Analysis of the data shows that the World Bank project selection does not appear to be guided by a strategy to help poor countries adapt to climate change. Adaptation—and its overlap with poverty reduction—is difficult to define, and the Bank has avoided any precise definition in project selection.

Projects devoted solely to climate change are more likely focused on mitigation, even in poor countries with low emissions. The Bank only adopted adaptation-specific targets recently, reflecting a strategic preference for climate change mitigation during most of the period in which the institution has provided climate finance.

In sum, the evidence presented in this paper suggests the World Bank has a long way to go in demonstrating the value of its climate projects.

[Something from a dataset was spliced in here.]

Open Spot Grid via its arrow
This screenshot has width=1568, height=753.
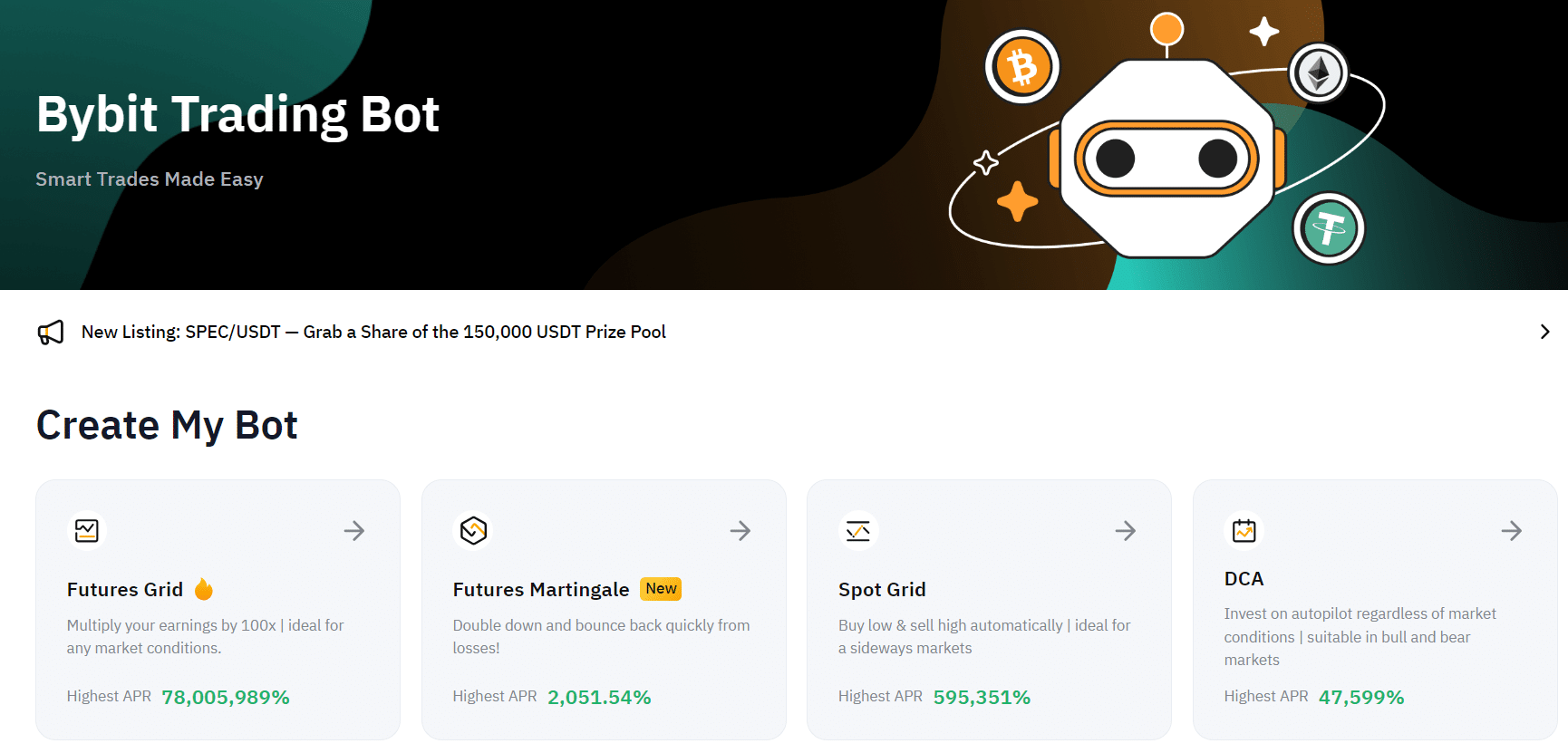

The quality of project-level reporting to date raises questions about appropriate targeting of climate dollars, what counts or should count as climate adaptation, and the degree to which climate mitigation tagging can demonstrate a clear link to emissions reductions in every instance. External “pressure to lend” for climate could be exacerbating these problems and almost certainly creates internal incentives that prioritize volume over quality.

Going forward, the Bank’s shareholders and climate advocates should apply more scrutiny to how the World Bank is spending climate money and not simply how it is raising it.

Method for data analysis

The Bank provides a detailed description of every project that it funds on a public database called the World Bank Projects Database. This database provides important information for a project—the amount of financing, the amount committed by the World Bank to the project, whether the financing was provided by the Bank’s market window (IBRD) or its concessional window (IDA), the approval and closing dates and the name of the implementing agency.

The database also categorizes the project by themes, one of which is “environment and natural resource management.” Climate change is a subcategory of this theme, and the project database notes the percentage of project funding allocated to addressing climate change. The World Bank notes the following:

The climate change percentage (climate finance) shown under the Environment and Natural Resource Management Theme refers to the original amount of IBRD/IDA financing that was committed at Board approval stage. The World Bank estimates climate finance ex-ante, using the joint Multilateral Development Bank (MDB) methodologies for tracking climate finance in climate change adaptation and mitigation.

An example of this categorization is shown in Figure 1. In the example below, the project is tagged as 100 percent climate, with all of it devoted to climate adaptation. As a result, the entire dollar value of the project is attributed to climate adaptation financing.

We examine 2554 projects that are tagged “climate change” out of a total of 12,000 projects. The projects have funding ranging from 1 percent of the loan allocated to climate to 100 percent of the loan. The next section describes the frequency distributions and corresponding funding for projects tagged from 1 percent to 100 percent climate, for the overall portfolio. The following section looks at the distribution of adaptation vs. mitigation projects in the Bank’s portfolio. We conclude with some observations on how the Bank can improve its work on climate.